**THE PROBLEM**
Print the lines below word for word, beginning with the first and ending with the line that holds "The width and height of the screenshot is (367, 248).", and skip every picture.

**LISTED ENTRIES**
──────────────────────────────

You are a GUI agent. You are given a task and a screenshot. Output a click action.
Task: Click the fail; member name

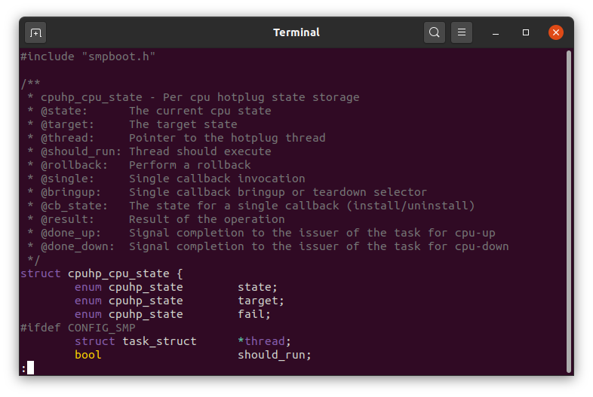pyautogui.click(x=254, y=314)
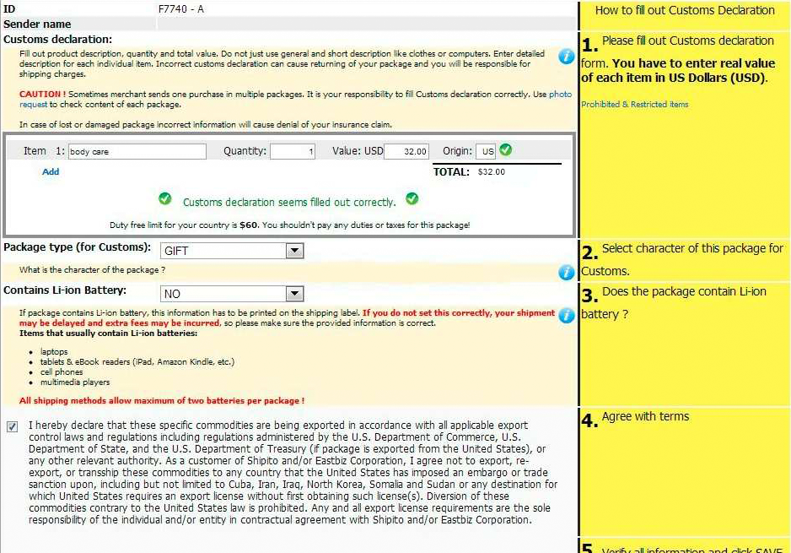791x553 pixels.
Task: Open the 'photo request' link
Action: coord(560,95)
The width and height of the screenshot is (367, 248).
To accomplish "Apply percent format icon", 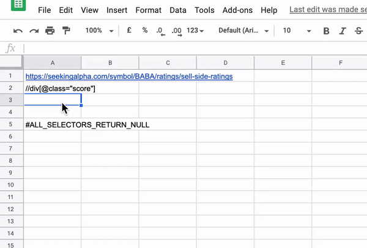I will point(144,31).
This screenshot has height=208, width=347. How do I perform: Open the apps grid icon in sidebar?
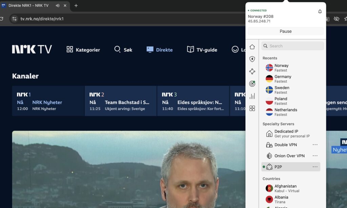click(x=252, y=108)
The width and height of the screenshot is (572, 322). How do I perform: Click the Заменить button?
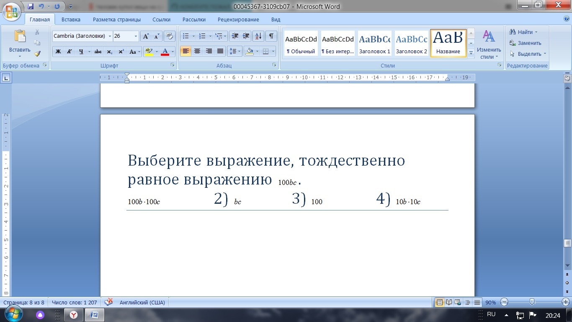[529, 43]
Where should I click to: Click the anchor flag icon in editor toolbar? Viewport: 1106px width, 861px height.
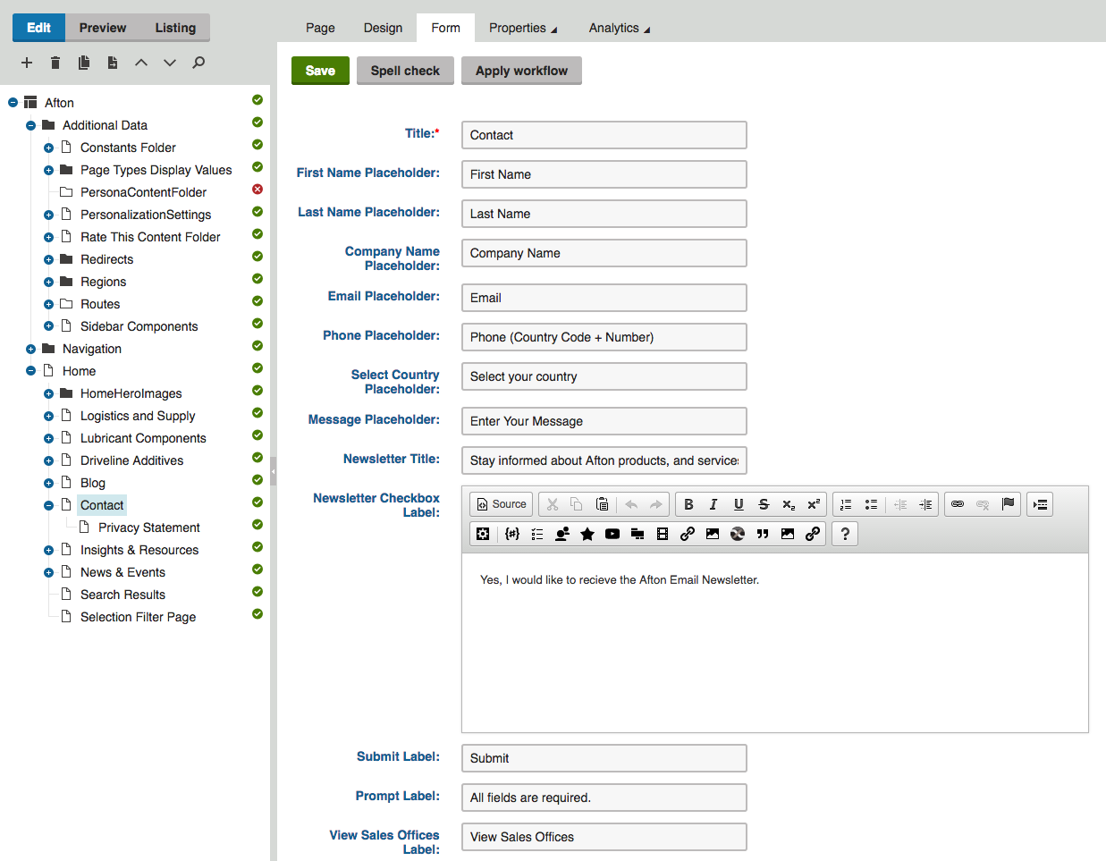(x=1008, y=504)
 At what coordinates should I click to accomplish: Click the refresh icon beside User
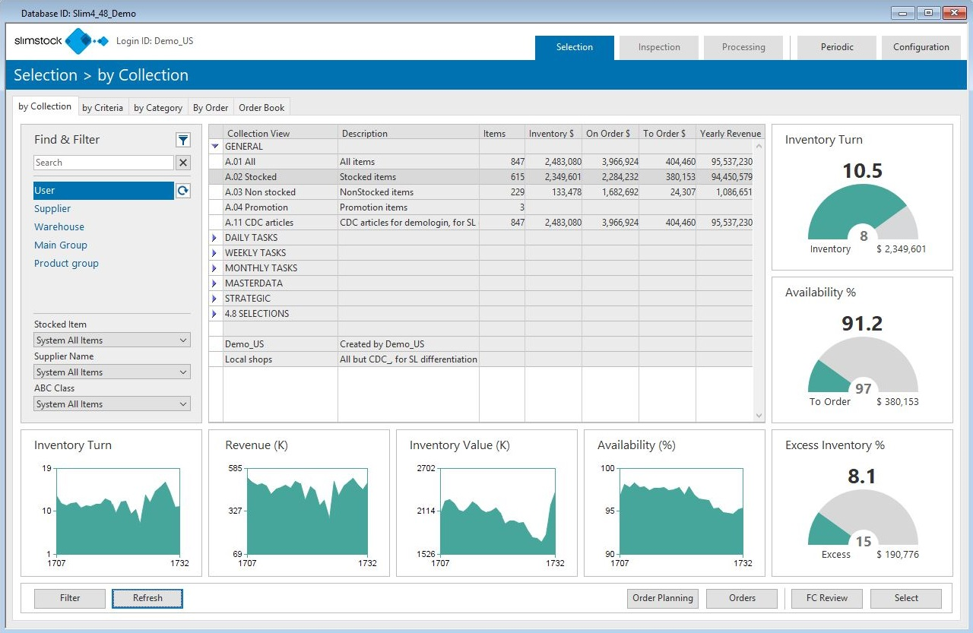click(182, 191)
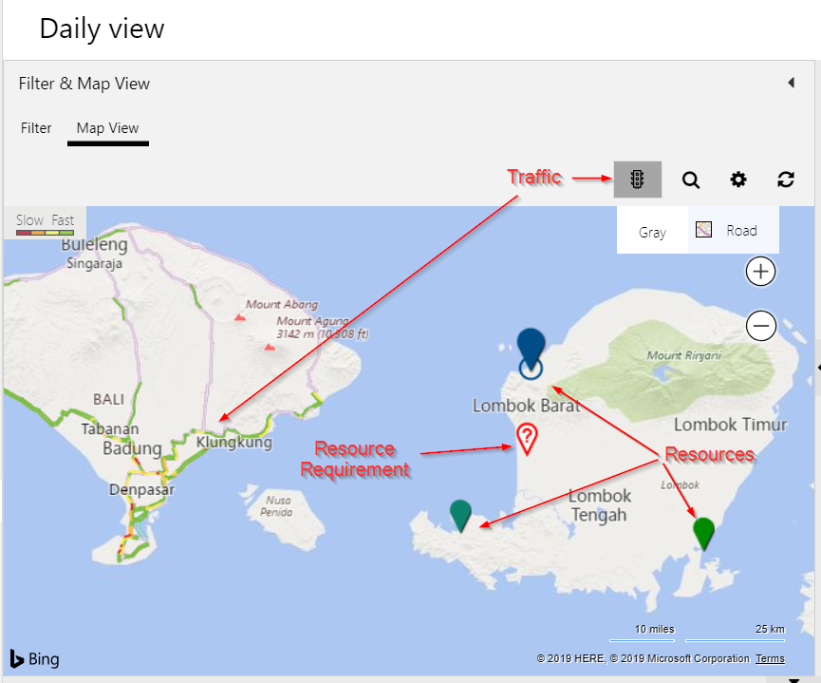Viewport: 821px width, 683px height.
Task: Toggle the traffic layer icon
Action: pos(637,180)
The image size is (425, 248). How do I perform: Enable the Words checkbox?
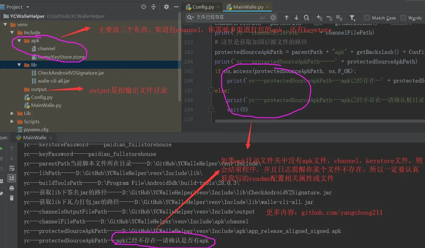[403, 18]
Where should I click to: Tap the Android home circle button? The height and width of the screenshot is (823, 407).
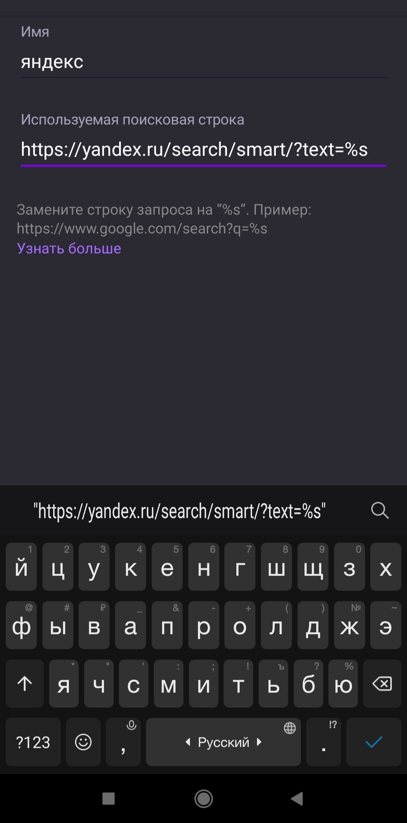coord(204,798)
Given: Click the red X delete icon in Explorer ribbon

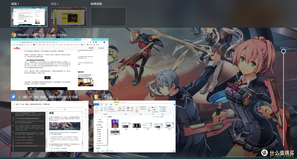Looking at the screenshot, I should (x=128, y=108).
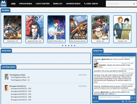Click the search magnifier icon

[x=134, y=4]
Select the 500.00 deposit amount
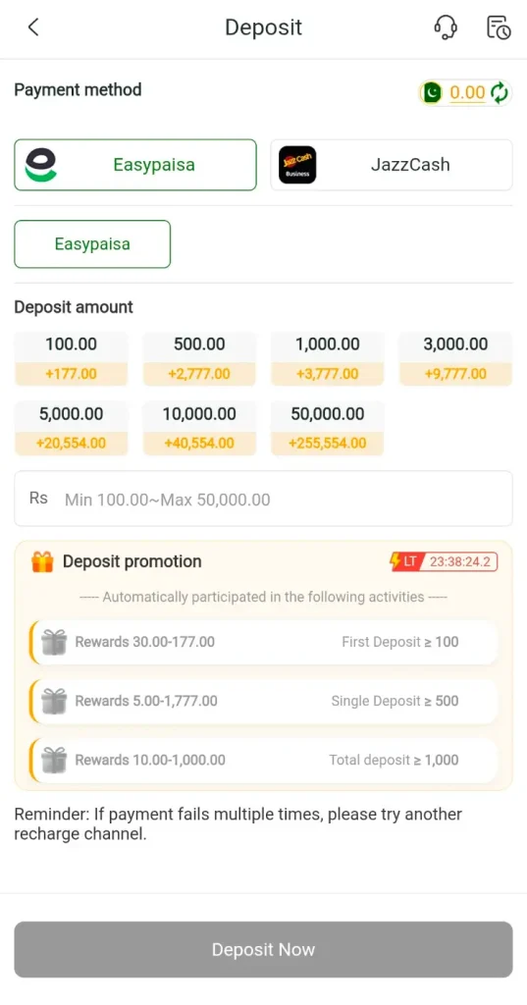 pos(199,359)
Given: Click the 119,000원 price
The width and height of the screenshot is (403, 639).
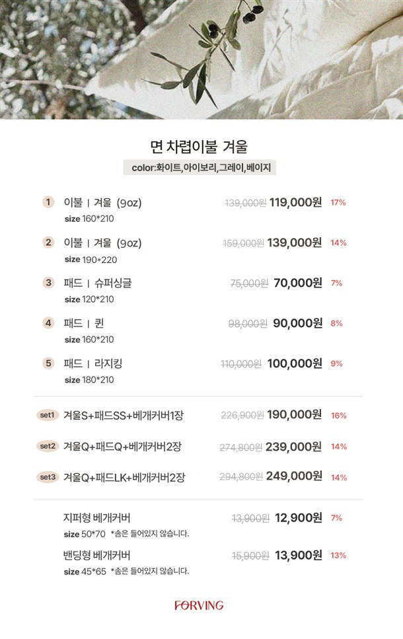Looking at the screenshot, I should coord(295,203).
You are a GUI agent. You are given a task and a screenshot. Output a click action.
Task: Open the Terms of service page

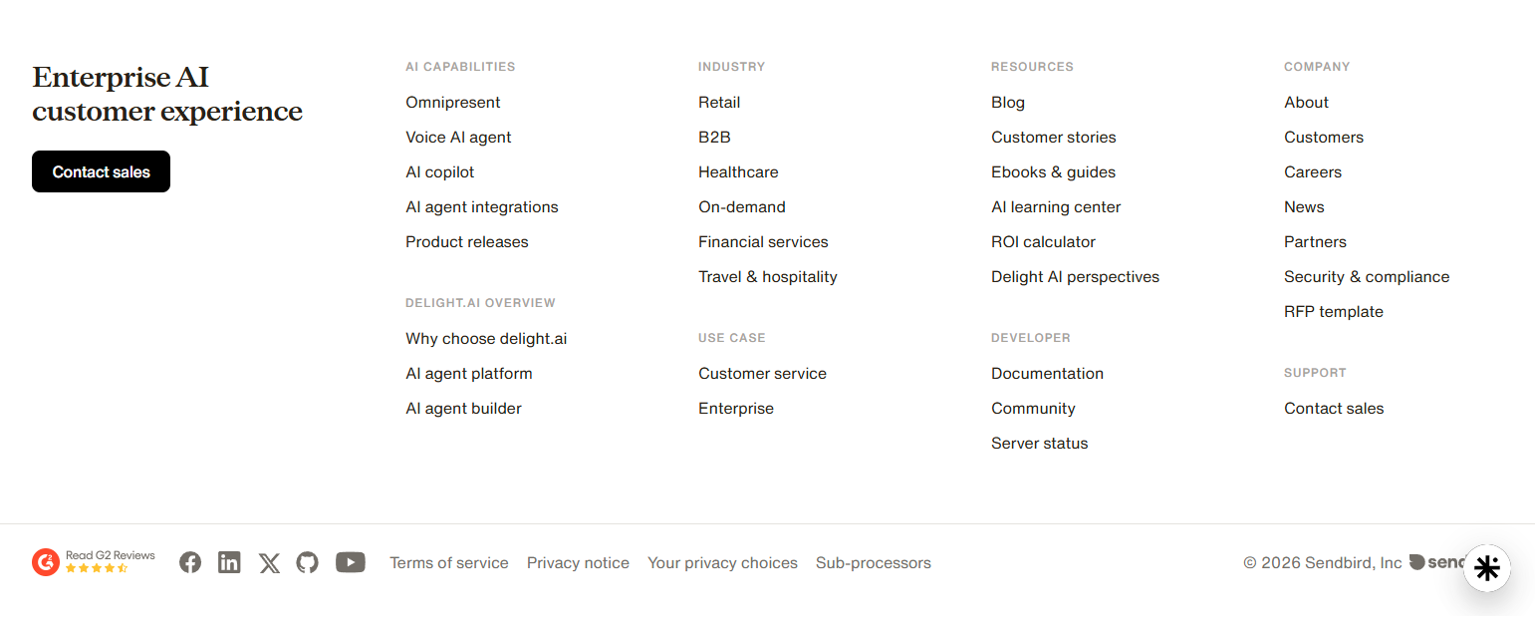448,562
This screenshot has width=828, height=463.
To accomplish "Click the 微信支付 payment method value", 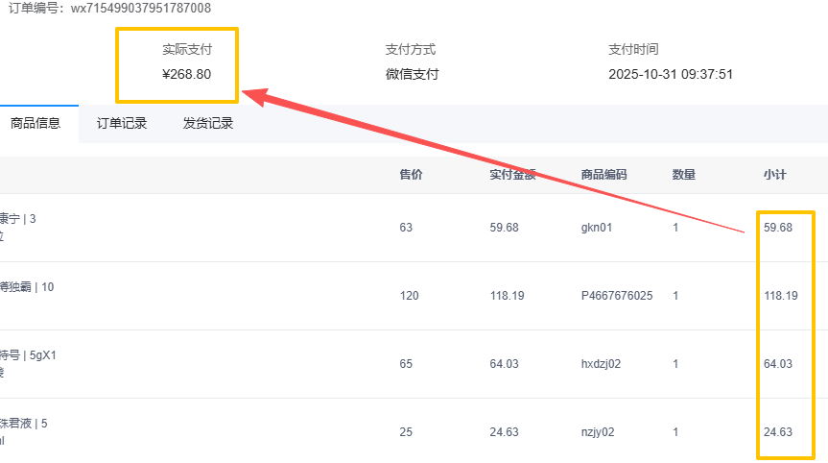I will point(412,74).
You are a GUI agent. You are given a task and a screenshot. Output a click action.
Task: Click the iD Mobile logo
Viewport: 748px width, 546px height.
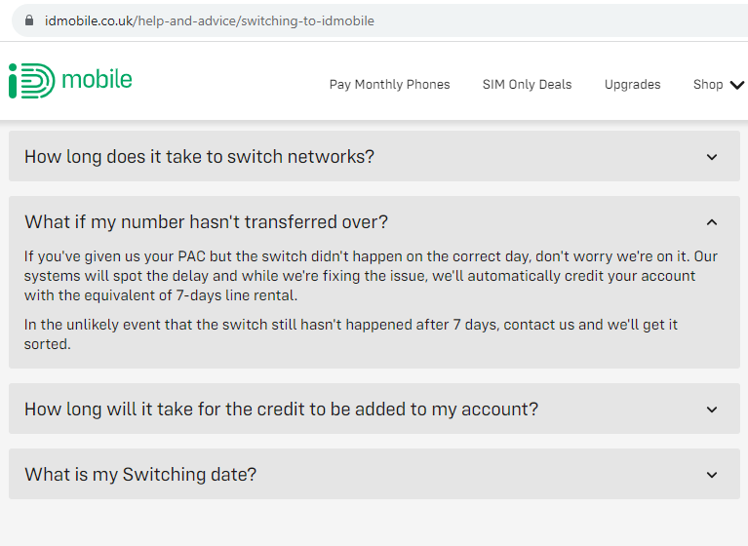coord(70,81)
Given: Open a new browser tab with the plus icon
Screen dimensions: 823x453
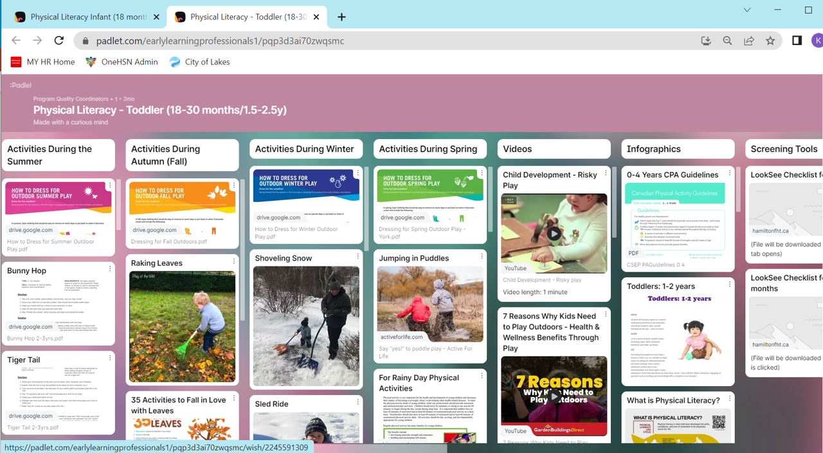Looking at the screenshot, I should pos(341,17).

──────────────────────────────

**SOLUTION TO THE PROBLEM**
You are a GUI agent. You are given a task and a screenshot. Output a click action.
Task: Click the fail; member name

pyautogui.click(x=254, y=314)
791x553 pixels.
Task: Open the 'photo request' link
Action: coord(560,95)
The width and height of the screenshot is (367, 248).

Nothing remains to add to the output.